Meine Erfahrung mit der Farbberatung

Oft werde ich gefragt: "Wozu braucht man ein Farbberatung?". Die übliche Antwort lautet: "Jede/r sollte wissen, welche Farben ihm/ihr besonders schmeicheln und welche nicht. Man sieht besser aus, was gut für das Selbstbewusstsein ist – sowohl im Alltag, als auch im Job." Doch bei dieser Erklärung habe ich manchmal das Gefühl, mein Gegenüber versteht zwar den Inhalt dieser Worte, aber nicht ihre Auswirkung auf das tägliche Leben. Deshalb möchte ich Ihnen von meinen eigenen Erfahrungen bezüglich der Farbberatung erzählen.

Meine Erfahrung mit der Farbberatung

Wer mich schon lange kennt, kennt auch meinen Kleidungsstil, der mich vor meiner ersten Farbberatung ausgezeichnet hat: Schwarz  in schwarz mit schwarz kombiniert, um es kurzzufassen. Mein Kasteninhalt bestand zu 90% aus schwarzen Oberteilen, Kleidern und Röcken. Denn das macht ja schließlich schlank, nicht wahr? Die wenigen farbigen Teile, die man nach langem Suchen finden konnten, führten ein trostlosen Leben. Geduldig hingen sie ohne Verwendung, oder auch nur Beachtung, herum. Heute weiß ich auch warum: Falsche Farbe, schlechter Schnitt, keine Kombinationsmöglichkeiten und der fehlende Mut für Neues.

Als ich letztens meinen Kleiderschrank für den Winter fit gemacht habe, ist mir der Unterschied zu früher ins Auge gesprungen! Dies war übrigens auch Inspiration für den Text, den Sie gerade lesen. Ich habe immer noch viele schwarze Stücke, aber der bunte Bereich hat sich definitiv vergrößert. Meine Auswahl- und Kombinationsmöglichkeiten haben sich vervielfacht, da nun meine Lieblingsfarben stark vertreten sind.
 

Mein Tipp für Sie

Ein Tipp, den ich Ihnen unbedingt geben möchte: verwenden Sie Ihre Farbkarte nach der Farbberatung nicht als Einkaufsliste. Ich habe mir aus meiner Karte, ich bin übrigens der „dunkle“ Typ, fünf Farben ausgesucht. Diese sind Beerentöne, Bordeaux, Smaragdgrün, Blau- und Grautöne. Einerseits gefallen sie mir am Besten, andererseits kann ich mich mit ihnen identifizieren. Die Tatsache, dass sie teilweise zurzeit im Trend liegen, ist nur ein weiterer Bonus. Beim Einkaufen scanne ich inzwischen automatisch diese Farben aus dem breiten Angebot heraus. Wenn mich jetzt noch Schnitt und Qualität des Stoffes zufrieden stellen, weiß ich, dieses Teil ergänzt meinen Schrank optimal und lässt sich leicht kombinieren. Ob ich mich nicht irgendwann an diesen Farben satt sehe? Vielleicht, dann suche ich mir einfach neue Farben aus meiner Farbkarte aus. Schließlich werden diese neuen Farben großartig zu meinen bisherigen Schätzen passen!

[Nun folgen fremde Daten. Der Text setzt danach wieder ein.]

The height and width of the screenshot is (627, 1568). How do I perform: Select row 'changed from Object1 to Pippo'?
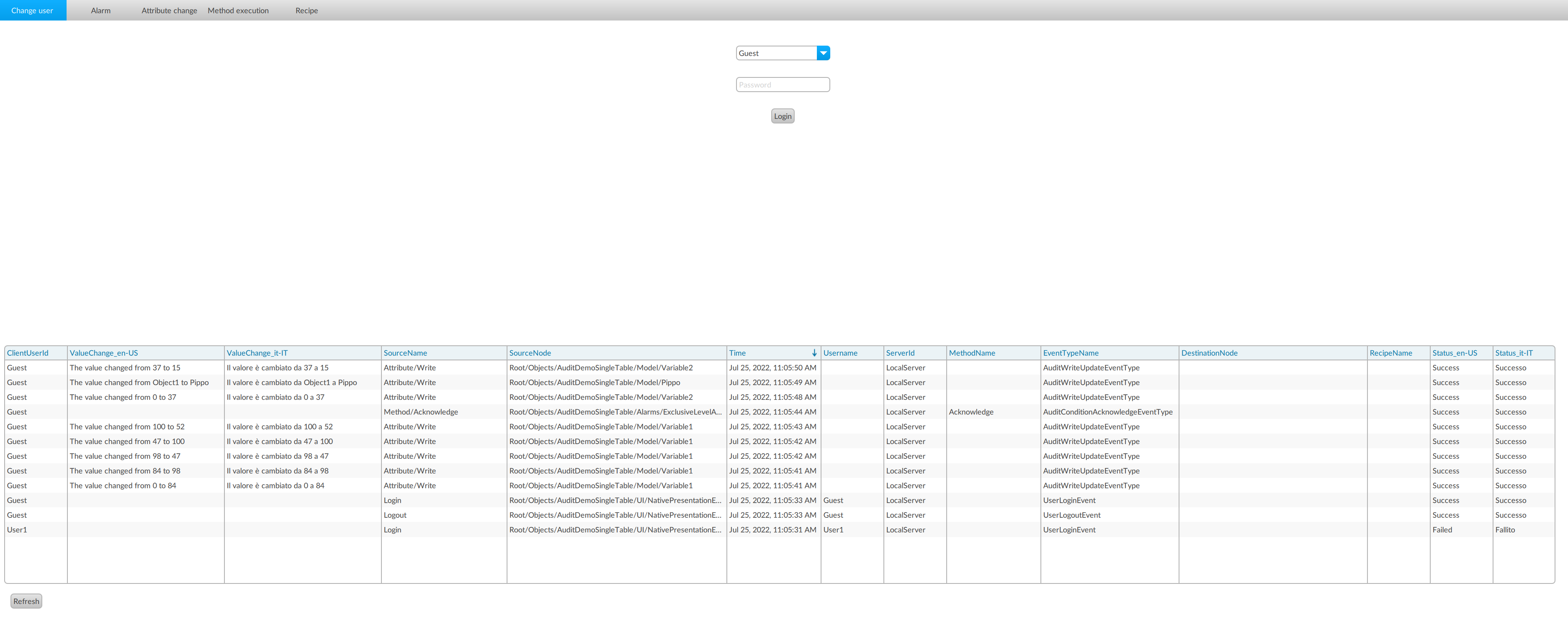tap(139, 382)
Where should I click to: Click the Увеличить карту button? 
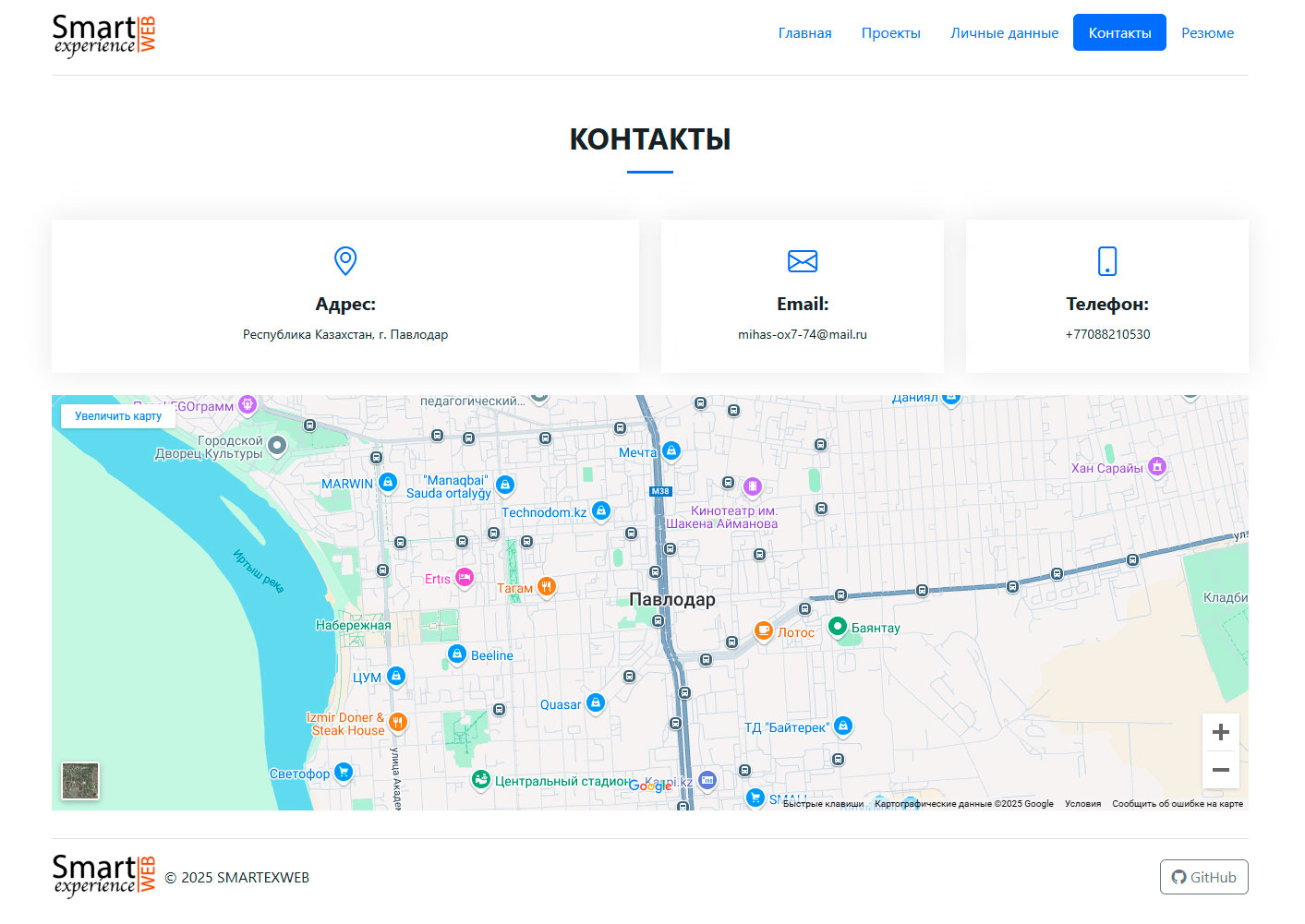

Jede Farbkarte bringt immer ein paar außergewöhnliche Farben mit. Das sind Farben, über die man sich noch nie Gedanken gemacht hat, die schrill sind, die als langweilig empfunden werden können oder die schlichtweg nicht gefallen. Mit diesen Farben können Sie tun und lassen, was Sie wollen! Sie können sie einfach ignorieren (es gibt ja schließlich 36 Alternativen) oder Sie springen über Ihren Schatten. Eine spannend gemusterte Tasche oder ein knalliges Paar Schuhe können ein Outfit großartig aufwerten. Bei meiner Aufräumaktion ist mir aufgefallen, dass sich auch meine Accessoires in den neunen Farben sehr wohl fühlen.

Heute ist es selbstverständlich

Es war ein großer Schritt für mich, nicht mehr ausschließlich schwarz auszuwählen. Aber heute fühlt es sich vollkommen normal an zu meinen neunen Lieblingsfarben  zu greifen. Ein Outfit auszusuchen, einen Koffer zu packen oder einfach den Kasten auf Vordermann zu bringen, geht nun wirklich flott und leicht von der Hand. Ich fühle mich wohl in meiner Kleidung, habe endlich wieder Freude am Einkaufen und strahle dieses neue Wohlbefinden aus. Dieses Gefühl wünsche ich Ihnen und würde Ihnen gerne dazu verhelfen!